A metal nose, a pet moose and the stars

We take it for granted that the universe changes. It began with the Big Bang, is still expanding;  stars generate, die and are recycled. But until the sixteenth everyone believed – as the great Greek philosopher Aristotle had taught – that the heavens are eternal and unchanging.

Then in 1572, a new star appeared. That shouldn’t happen. It was all supposed to be eternal and unchanging, after all. Comets were just about OK, as they moved across the sky and disappeared again, so people assumed that they were actually in Earth’s atmosphere. But the new star stubbornly remained still and bright for many months, before eventually fading away.Fading away made it worse if anything – that was two changes. The new star astounded many people, not least Tycho Brahe, an astronomer in Denmark.

Tycho was a colourful character. Born Tyge in 1546, he was one of twin boys. (He changed his name later to sound more academic.) His twin died at birth, and Tycho later maintained that he had to do the work of both of them to make up for his brother’s death. When he was a year and half old, Tycho was kidnapped by his uncle, who subsequently brought him up. His parents don’t seem to have been fussed – they didn’t claim him back. He became interested in astronomy, probably after seeing a spectacular eclipse in 1560. His intellectual foster/kidnap mother Inge Oxe encouraged his interests in academic subjects and he went to university. He wasn’t a quiet student, and lost part of his nose in a sword fight with another Danish nobleman, possibly over a maths question. Warning: don’t take maths too seriously. Ever after, he wore a metal fake nose to cover the wound. (In his portrait, it looks as though he has covered it with powder to make it blend in.) His regular nose was made of brass, but he might have had silver and gold noses for special occasions.

SN1572
SN1572 – the remnant of Brahe’s new star (image: NASA)

Tycho was already an astronomer when he saw the new star. In fact, it was the opposite of a new star – it was an old star dying. It was a supernova – a star far, far away that was exploding, but he didn’t know that. The supernova eventually faded away and was not seen again until 1952 when the radio telescope at the Jodrell Bank Observatory revealed its remains.

Tycho proved by making measurements that the star must be far beyond the moon – up with the other stars. This was mind-blowing: it meant everything everyone believed about the stars being unchanging forever was wrong. In 1576, a comet appeared and he was able to demonstrate that comets, too, are further away than the moon.
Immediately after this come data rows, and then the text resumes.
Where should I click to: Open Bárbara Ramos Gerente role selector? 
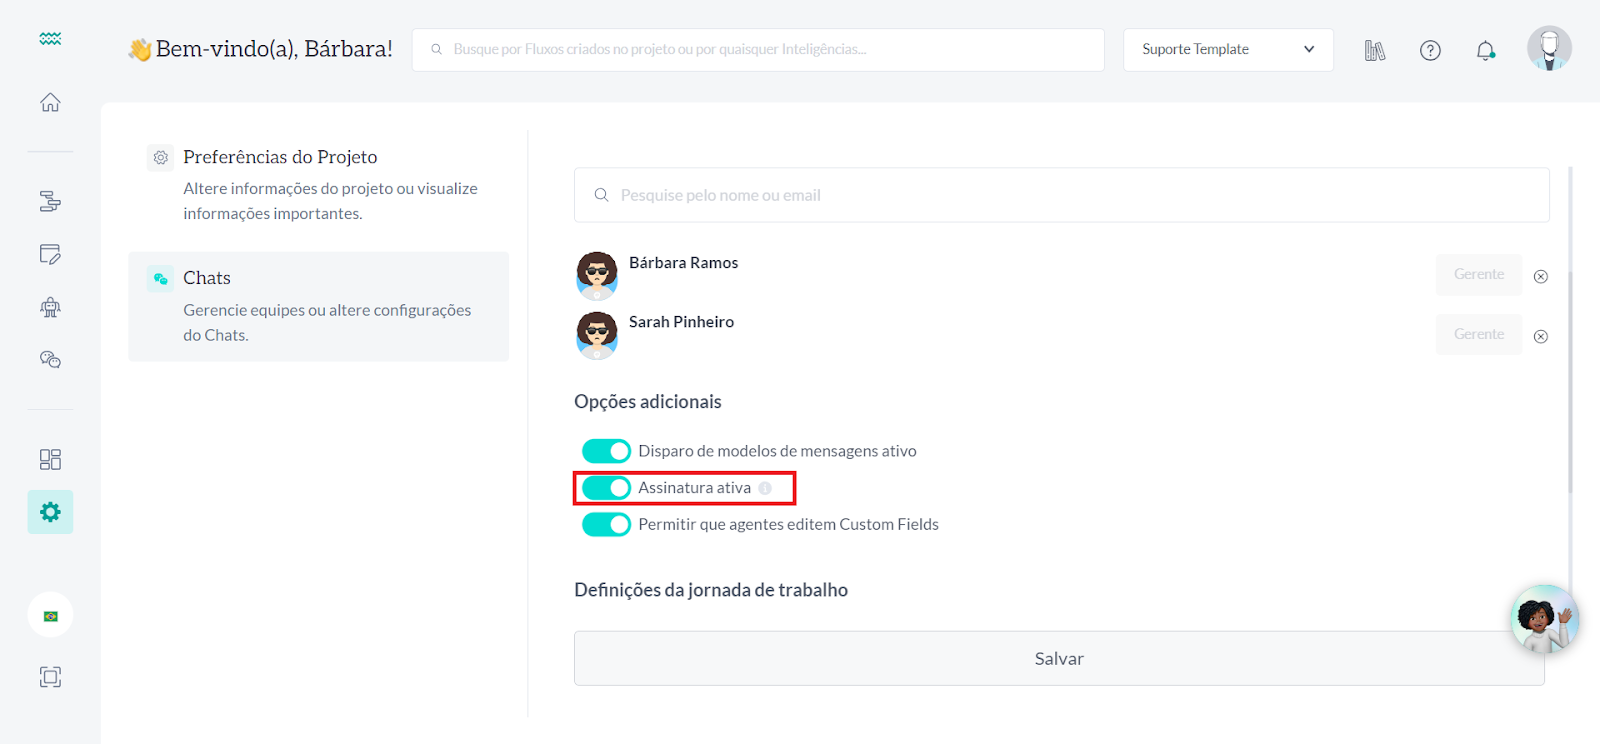1478,275
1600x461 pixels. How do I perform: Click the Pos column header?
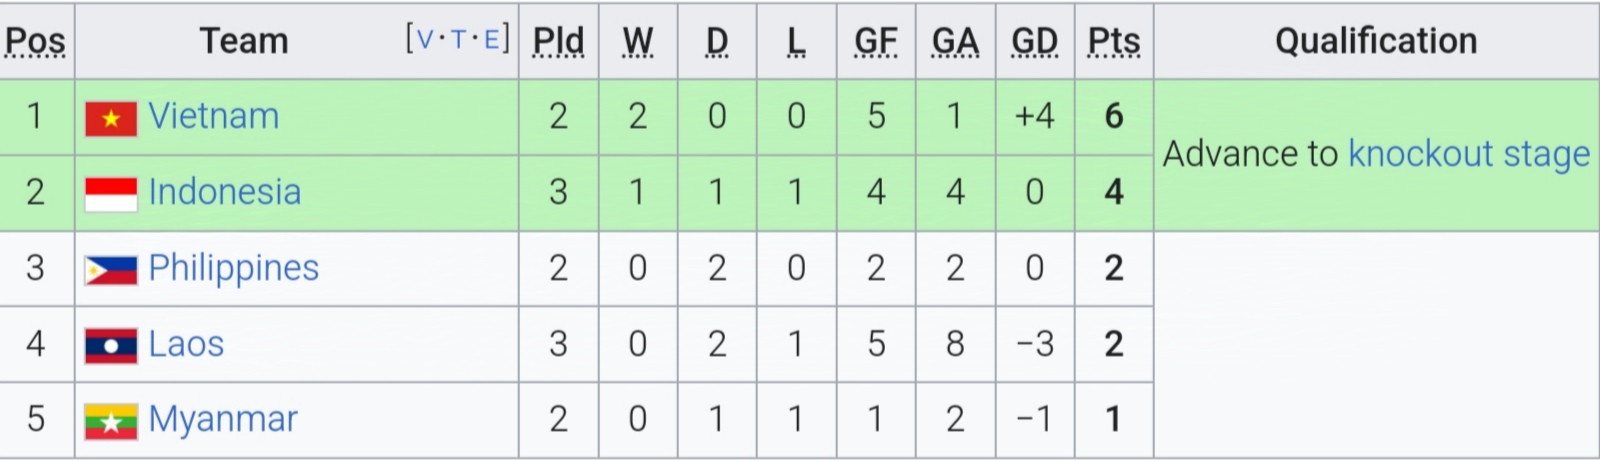35,41
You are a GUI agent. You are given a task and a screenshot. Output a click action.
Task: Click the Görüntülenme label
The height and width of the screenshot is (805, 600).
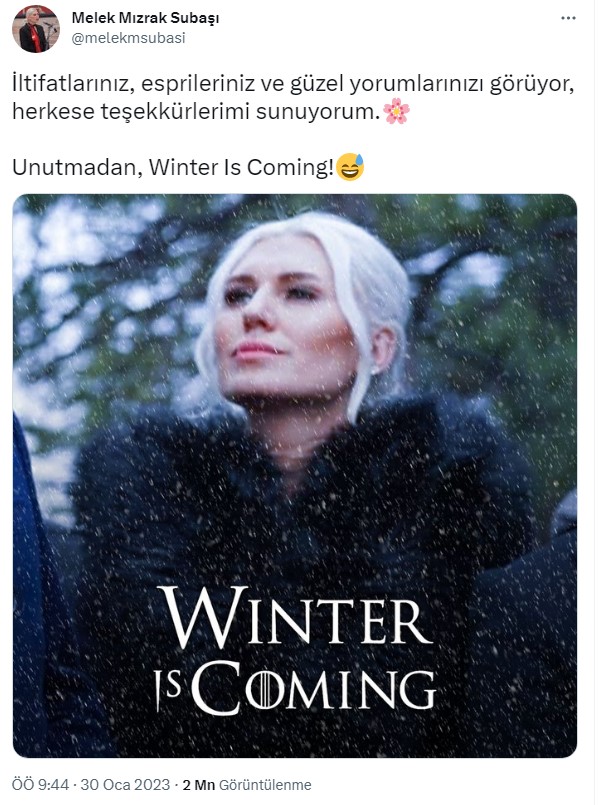(x=265, y=785)
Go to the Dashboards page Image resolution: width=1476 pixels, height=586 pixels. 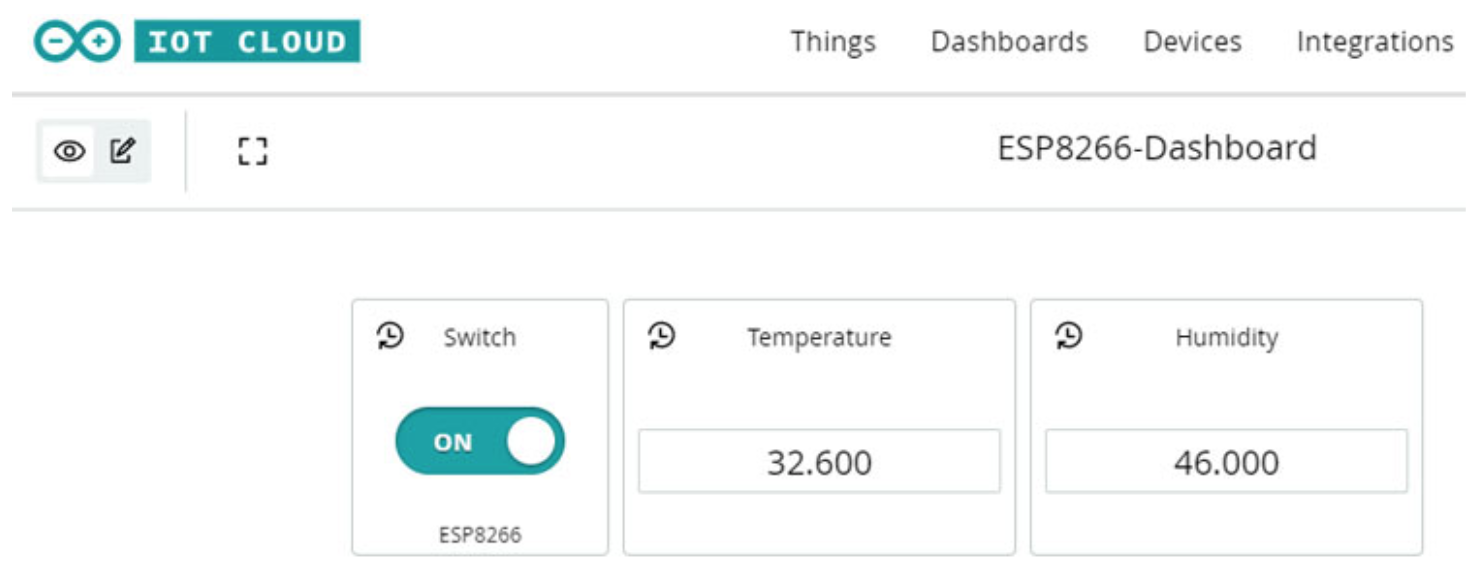click(x=1009, y=42)
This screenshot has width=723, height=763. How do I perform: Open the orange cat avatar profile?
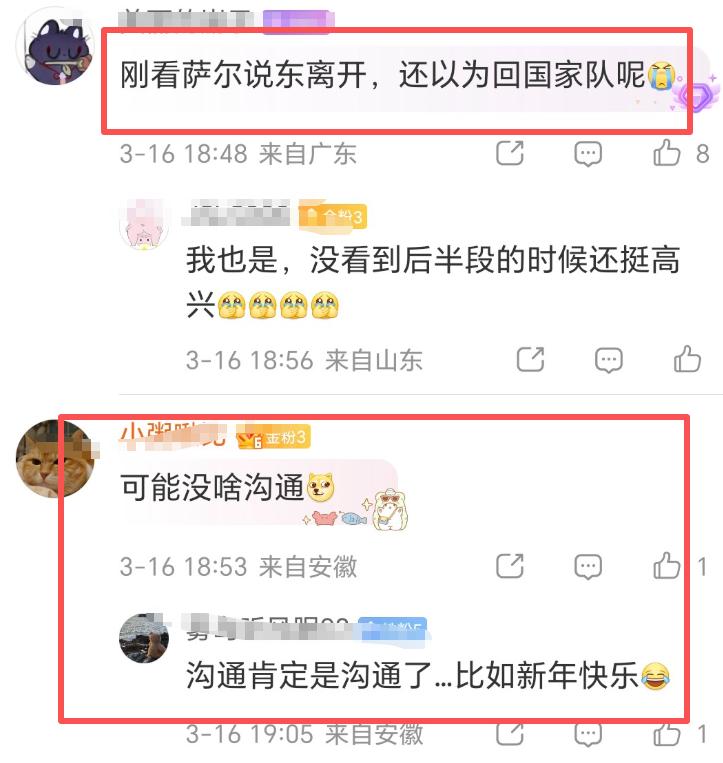55,459
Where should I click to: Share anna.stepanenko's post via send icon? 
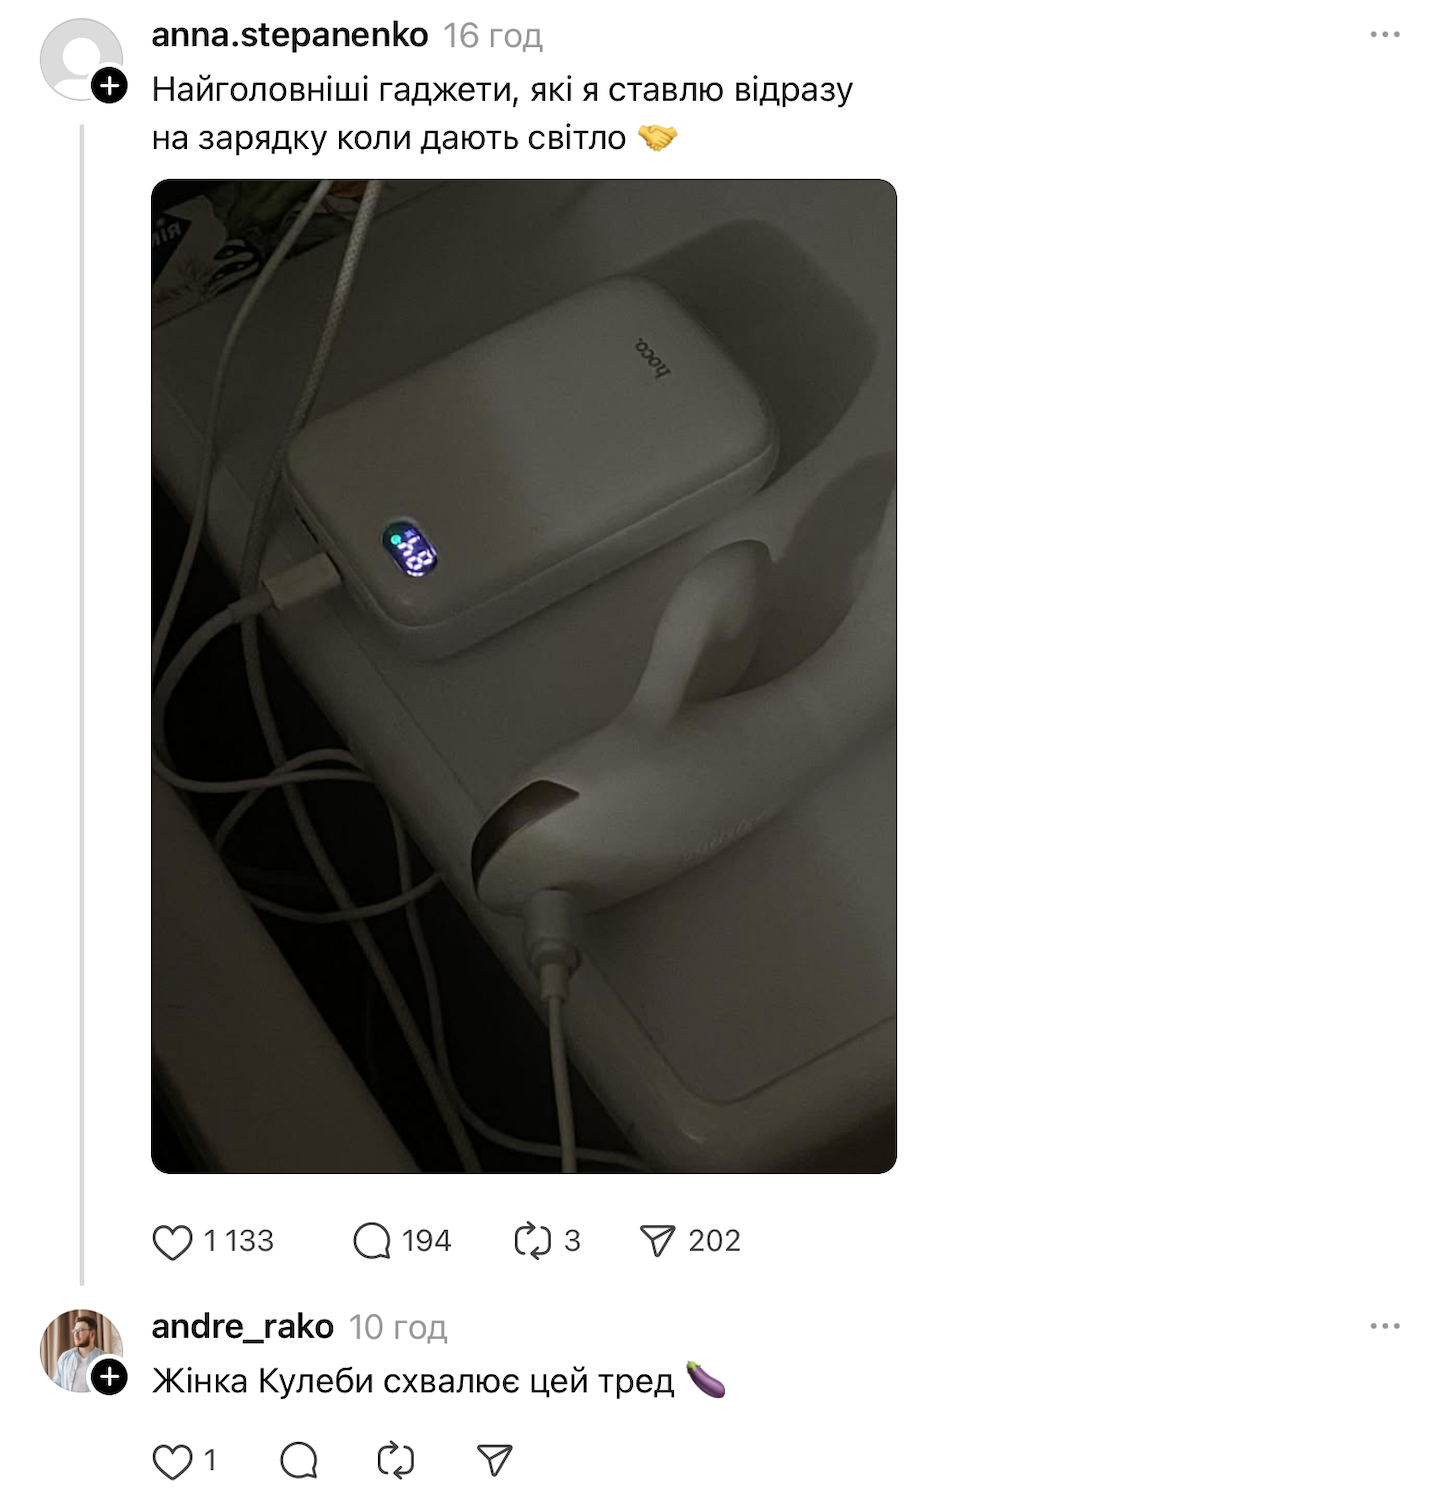[657, 1242]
A double whammy for the unchanging-universe theory.

Tycho’s life continued to be interesting. He was given an entire island on which to build an observatory, and he ruled it like a small kingdom. A very small kingdom – the island was called Hven and it was in the river Sont, Copenhagen. His observatory, Uraniborg, was the finest in Europe and he used it to build up an astonishing set of data from very accurate astronomical observations. But it wasn’t all work. There was a lot of feasting and socialising, though it didn’t always end well. Tycho famously had a pet moose (elk). We know about the moose because he wrote in a letter of its death: it drank too much beer at a feast and fell down the stairs of a castle. The letter was to someone he had promised to led the moose to. Who would have thought there was a market in moose-lending in sixteenth-century Europe?

Among Brahe’s assistants was the young Johannes Kepler, who would later become an equally great astronomer. Kepler left an account of his boss’s death, which came after another unfortunate social occasion. He states that Brahe refused to leave a feast to urinate (it would be impolite) and developed a terrible bladder condition straight afterwards. He died an agonising death eleven days later in 1601. A suggestion that Kepler murdered Brahe in order to make use of his data was overturned in 2010 when scientists examining his body found no trace of the  poison Kepler was said to have used against him – so he really did die from refusing to go to the bathroom.